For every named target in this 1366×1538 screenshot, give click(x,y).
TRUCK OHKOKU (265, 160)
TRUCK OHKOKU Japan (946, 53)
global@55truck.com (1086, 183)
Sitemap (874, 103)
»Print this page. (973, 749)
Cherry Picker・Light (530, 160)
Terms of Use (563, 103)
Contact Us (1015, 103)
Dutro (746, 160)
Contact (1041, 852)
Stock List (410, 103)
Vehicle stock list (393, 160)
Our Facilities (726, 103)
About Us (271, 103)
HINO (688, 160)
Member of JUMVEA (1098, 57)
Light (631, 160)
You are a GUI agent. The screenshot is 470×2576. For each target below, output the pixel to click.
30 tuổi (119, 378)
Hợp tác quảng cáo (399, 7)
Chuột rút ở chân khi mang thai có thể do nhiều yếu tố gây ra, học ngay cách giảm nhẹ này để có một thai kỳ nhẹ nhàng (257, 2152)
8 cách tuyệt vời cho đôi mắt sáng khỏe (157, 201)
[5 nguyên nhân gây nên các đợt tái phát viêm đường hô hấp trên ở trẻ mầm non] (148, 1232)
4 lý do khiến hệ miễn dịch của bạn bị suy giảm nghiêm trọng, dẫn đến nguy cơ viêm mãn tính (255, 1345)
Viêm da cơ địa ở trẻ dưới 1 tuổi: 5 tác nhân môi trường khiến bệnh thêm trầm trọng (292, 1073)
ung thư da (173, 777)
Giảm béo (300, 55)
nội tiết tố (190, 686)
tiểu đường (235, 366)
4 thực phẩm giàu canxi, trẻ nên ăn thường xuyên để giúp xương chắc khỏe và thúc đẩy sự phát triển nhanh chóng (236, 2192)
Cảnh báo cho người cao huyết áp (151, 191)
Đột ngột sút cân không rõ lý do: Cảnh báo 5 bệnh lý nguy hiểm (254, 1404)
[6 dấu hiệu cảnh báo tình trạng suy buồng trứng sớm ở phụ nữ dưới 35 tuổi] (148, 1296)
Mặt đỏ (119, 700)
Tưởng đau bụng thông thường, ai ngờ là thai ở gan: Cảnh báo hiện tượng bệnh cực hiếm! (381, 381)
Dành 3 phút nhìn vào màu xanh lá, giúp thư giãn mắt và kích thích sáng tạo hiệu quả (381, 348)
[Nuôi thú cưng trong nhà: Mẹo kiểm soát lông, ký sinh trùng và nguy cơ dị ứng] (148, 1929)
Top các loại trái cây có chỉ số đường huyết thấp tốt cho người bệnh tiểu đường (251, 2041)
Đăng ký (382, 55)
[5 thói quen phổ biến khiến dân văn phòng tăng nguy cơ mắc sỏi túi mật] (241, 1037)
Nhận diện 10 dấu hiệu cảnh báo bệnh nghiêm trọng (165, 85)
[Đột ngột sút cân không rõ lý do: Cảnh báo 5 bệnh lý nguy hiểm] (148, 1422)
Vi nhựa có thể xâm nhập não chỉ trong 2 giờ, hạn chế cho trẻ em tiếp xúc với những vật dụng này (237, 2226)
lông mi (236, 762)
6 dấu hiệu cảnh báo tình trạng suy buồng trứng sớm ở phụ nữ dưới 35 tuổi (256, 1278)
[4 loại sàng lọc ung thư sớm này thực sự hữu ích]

Required work: Using the material above, transcribe exactly the lines from the line with "Cảnh báo cho người cao huyết áp (151, 191)" to the line with "Tưởng đau bụng"; both count, and nothing else goes in.

Answer for the task:
Cảnh báo cho người cao huyết áp (151, 191)
Đột ngột sút cân không rõ lý do: Cảnh báo 5 bệnh lý nguy hiểm (254, 1404)
[6 dấu hiệu cảnh báo tình trạng suy buồng trứng sớm ở phụ nữ dưới 35 tuổi] (148, 1296)
Mặt đỏ (119, 700)
Tưởng đau bụng thông thường, ai ngờ là thai ở gan: Cảnh báo hiện tượng bệnh cực hiếm! (381, 381)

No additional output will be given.